Background Screening for cystic fibrosis related diabetes (CFRD) is recommended as part of the cystic fibrosis annual review. For children over 10 an oral glucose tolerance test (OGTT) is recommended, but this is time consuming and adds to the burden of assessments and investigations of the annual review. As part of a proposed wider pragmatic study to evaluate the feasibility of home OGTT testing in this patient group, we assessed the level of agreement between blood glucose concentration measured by near-patient testing using the Accucheck glucometer and that measured in the laboratory using standard methods (True Lab Glucose—TLG).

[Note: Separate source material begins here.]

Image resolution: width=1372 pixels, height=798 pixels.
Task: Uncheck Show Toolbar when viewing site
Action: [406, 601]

Methods 26 children with CF aged 1 yr–16 yrs undergoing annual review were studied. Blood taken at the time of venepuncture was tested for glucose concentration using an Accucheck glucometer, and results compared with TLG. For children under 10 a single, random blood glucose was tested using each method. For those aged 10 or over samples taken after an overnight fast, and 2 h after a standard OGTT oral glucose load were tested using each method. Bland and Altman statistics were used to assess limits of agreement between methods of glucose measurement.
Results 31 pairs of glucose measurements were obtained. TLG measurements ranged from 4.1 to 10.6 mmol/l. Abstract P241 Figure 1 shows the Accucheck glucose measurement plotted against the TLG for each sample, and the line of equality. The agreement between Accucheck and TLG was investigated using the method of Bland and Altman and showed that the Accucheck gave results a mean (SD) of 0.26 (0.84) mmol/l higher than values obtained on TLG.

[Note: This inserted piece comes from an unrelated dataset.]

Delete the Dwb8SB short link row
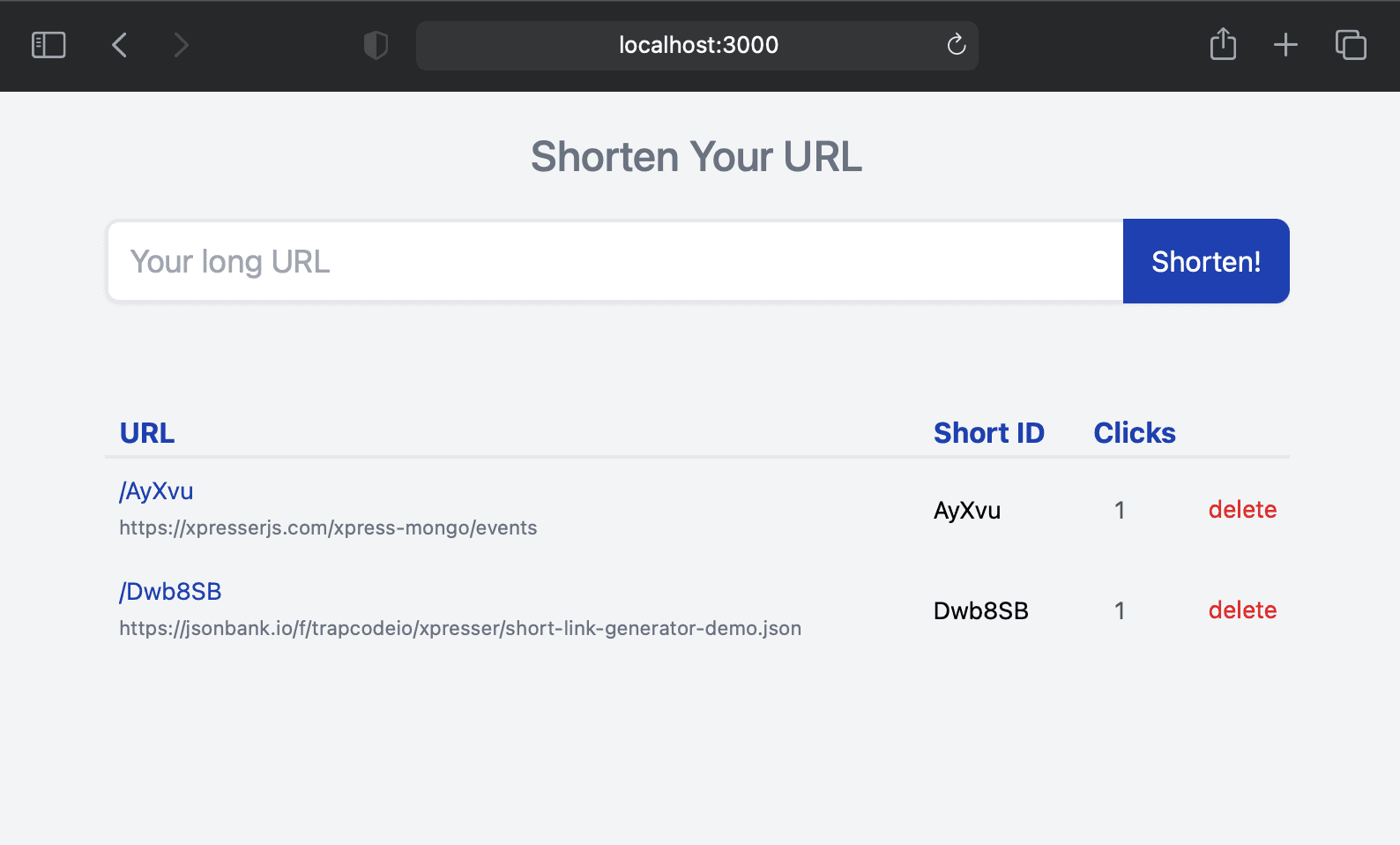This screenshot has height=845, width=1400. click(x=1241, y=610)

Conclusions There is a clinically acceptable agreement between blood glucose measured by Accucheck compared with TLG. Just one child with a TLG result that might have prompted further investigation could have been missed, had Accucheck been the sole method used. This suggests that blood glucose measurement in the context of OGTT screening for CFRD could perhaps be performed using near-patient testing in an out of hospital setting (eg, by parents at home) without compromising test validity. Further research is needed to establish if this is the case.